With back-office infrastructure shored up and significant federal government contracts underway, Sieracki told Security Systems News that the company is poised to “break out into the commercial space and continue expanding into the federal government space.”
“We are the next technology in access control,” Sieracki said. “We're going to do for access control what VoIP did for telephony and IP did for video,” he predicted.
Sieracki replaces Dennis Raefield who resigned for personal reason. Raefield, who joined Viscount in 2012, will continue to be an “active advisor” and will serve on the board of directors. Sieracki joined Viscount in December. Previously, he worked for IDV Solutions, Quantum Secure and Software House. He was also president and co-founder of Open Options, a provider of open architecture-based access control systems.
Customers are interested in the cybersecurity benefits of Viscount's unique “panel-less” architecture, Sieracki said. “We encrypt the data and move the data back to where cybersecurity can protect it,” he said. “It's a new topology. The data is where you want it to be and it's 25- to 50 percent less expensive than card readers or door [hardware and software.]”
Viscount's Freedom Encryption Bridge access control product uses a “bridge” at the door. The access control software resides on the end user's server, behind a company's firewall. This was an important selling point for the U.S. Department of Citizenship and Immigration and other federal government end users such as the Veterans Administration, Sieracki
The product is compliant with government regulations such as HSPD-12, FIPS 201 and FICAM 1302.
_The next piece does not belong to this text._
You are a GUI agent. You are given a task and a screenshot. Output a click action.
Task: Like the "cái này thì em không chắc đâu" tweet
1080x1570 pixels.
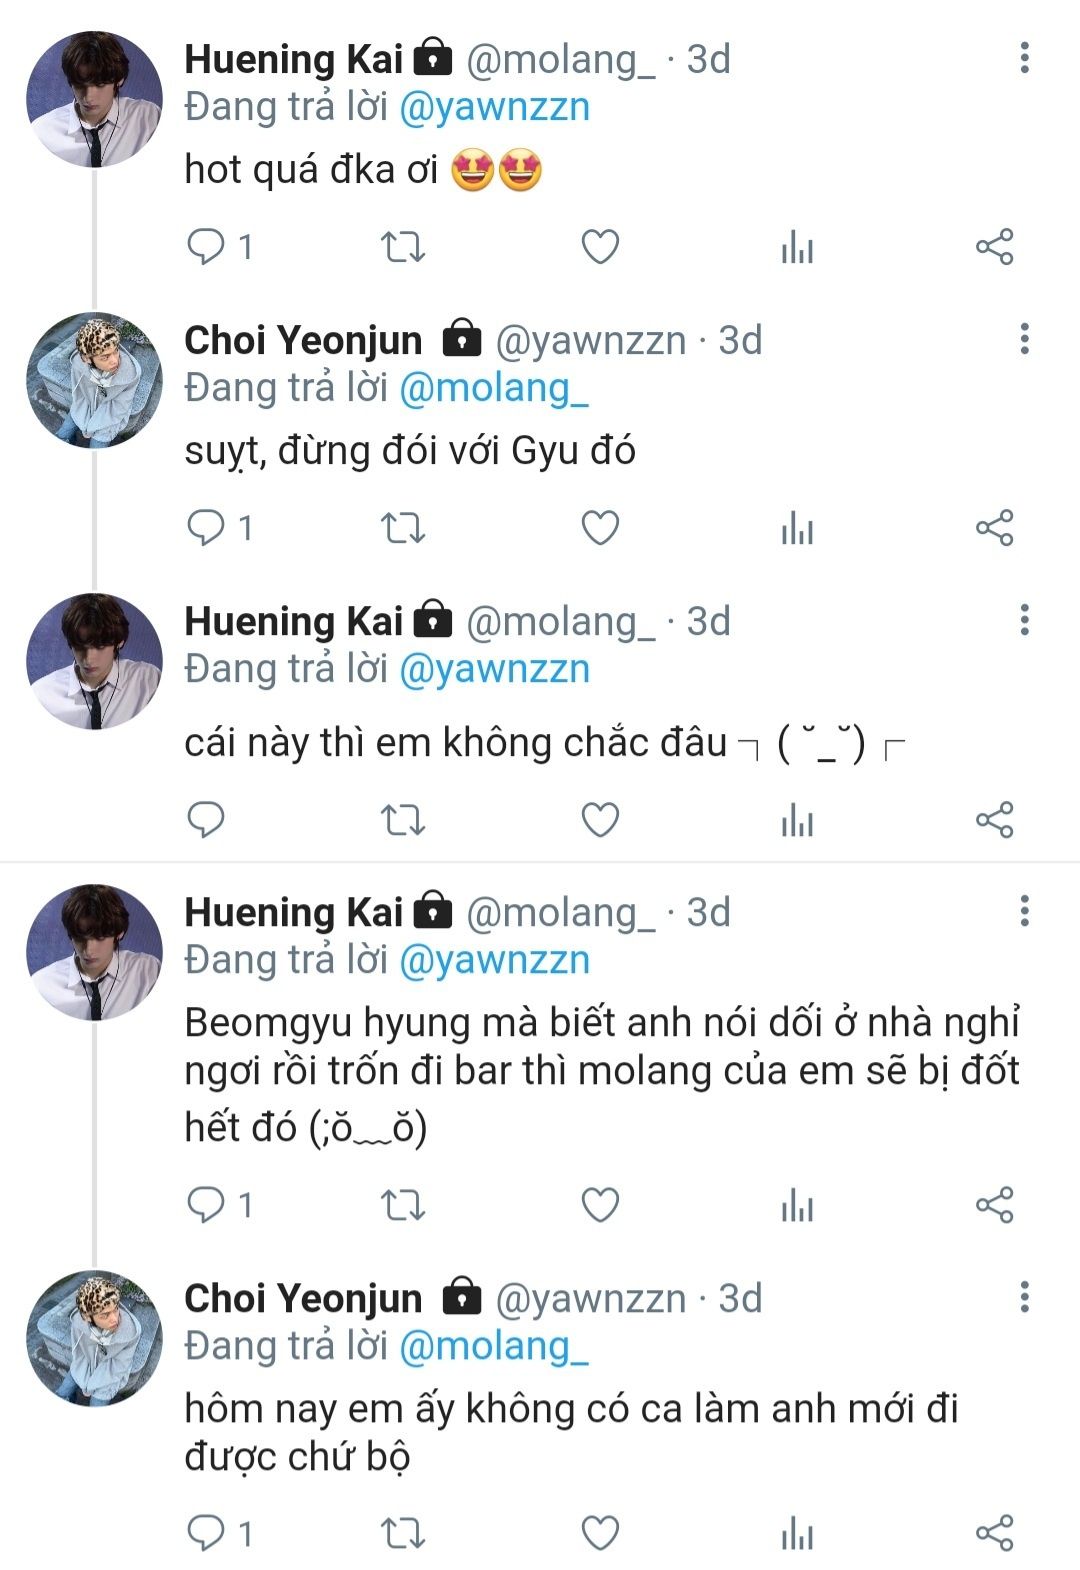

Sieracki said Viscount's revenue is up this year and “our pipeline is five- to six times what it was in 2014. … now we're starting to grab momentum in the commercial business [particularly with] large multinationals and in the college and university space.”
Viscount will be showing a new integration feature and functionality at the ASIS show in September.
His goal is to get the word out to integrators and end users that physical access control systems “can coexist with what CISOs expect [in terms of] protecting their facility and their network.”